RegressionBaggedEnsemble

Regression ensemble grown by resampling

Description

RegressionBaggedEnsemble combines a set of trained weak learner models and data on which these learners were trained. It can predict ensemble response for new data by aggregating predictions from its weak learners.

Creation

Description

Create a bagged regression ensemble object using fitrensemble. Set the name-value pair argument 'Method' of fitrensemble to 'Bag' to use bootstrap aggregation (bagging, for example, random forest).

For a description of bagged classification ensembles, see Bootstrap Aggregation (Bagging) and Random Forest.

Properties

expand all

`BinEdges` — Bin edges for numeric predictors
cell array of p numeric vectors

This property is read-only.

Bin edges for numeric predictors, specified as a cell array of p numeric vectors, where p is the number of predictors. Each vector includes the bin edges for a numeric predictor. The element in the cell array for a categorical predictor is empty because the software does not bin categorical predictors.

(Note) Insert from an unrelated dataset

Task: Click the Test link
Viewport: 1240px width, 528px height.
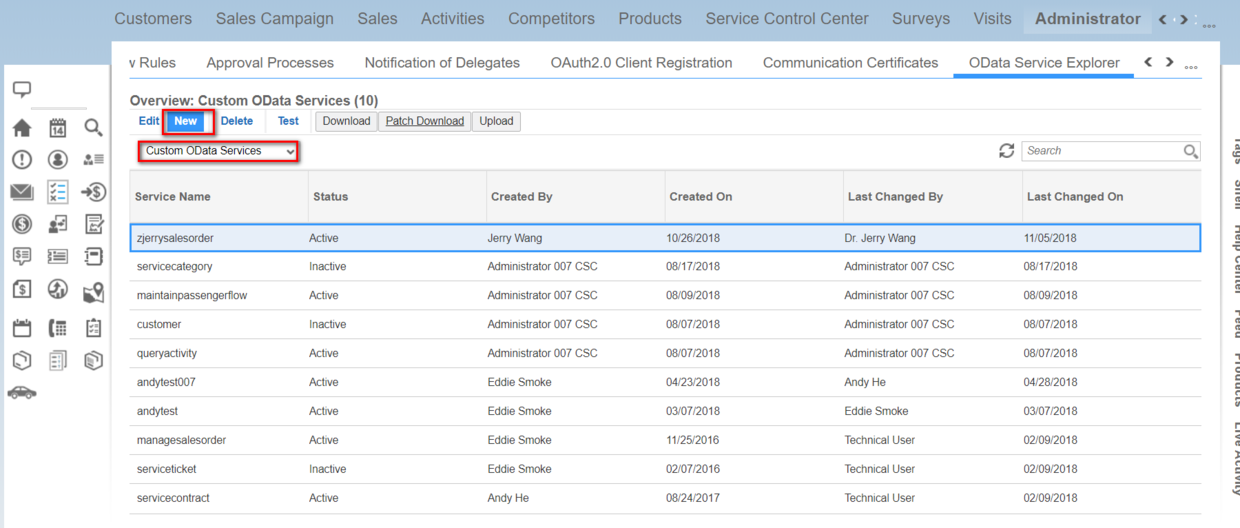Action: point(288,121)
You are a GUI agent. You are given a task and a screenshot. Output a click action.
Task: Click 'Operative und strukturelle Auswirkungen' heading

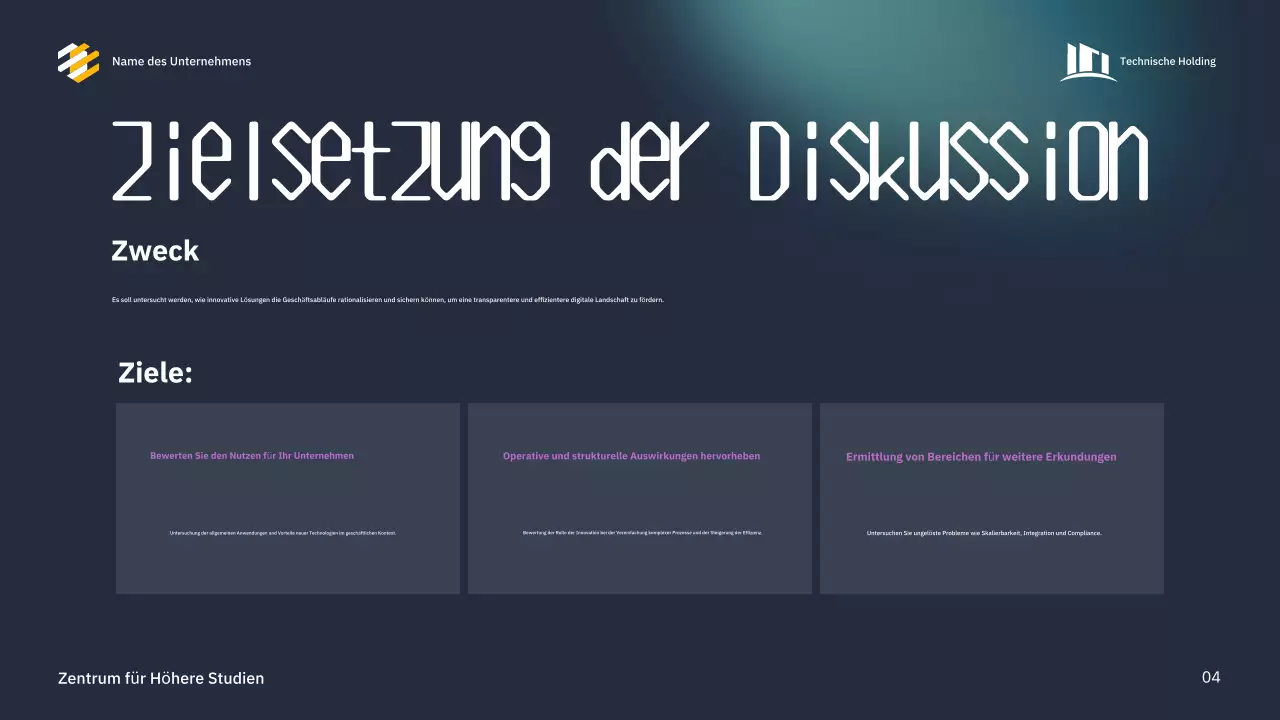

The software bins numeric predictors only if you specify the 'NumBins' name-value argument as a positive integer scalar when training a model with tree learners. The BinEdges property is empty if the 'NumBins' value is empty (default).

You can reproduce the binned predictor data Xbinned by using the BinEdges property of the trained model mdl.

X = mdl.X; % Predictor data
Xbinned = zeros(size(X));
edges = mdl.BinEdges;
% Find indices of binned predictors.
idxNumeric = find(~cellfun(@isempty,edges));
if iscolumn(idxNumeric)
    idxNumeric = idxNumeric';
end
for j = idxNumeric 
    x = X(:,j);
    % Convert x to array if x is a table.
    if istable(x) 
        x = table2array(x);
    end
    % Group x into bins by using the discretize function.
    xbinned = discretize(x,[-inf; edges{j}; inf]); 
    Xbinned(:,j) = xbinned;
end

Xbinned contains the bin indices, ranging from 1 to the number of bins, for numeric predictors. Xbinned values are 0 for categorical predictors. If X contains NaNs, then the corresponding Xbinned values are NaNs.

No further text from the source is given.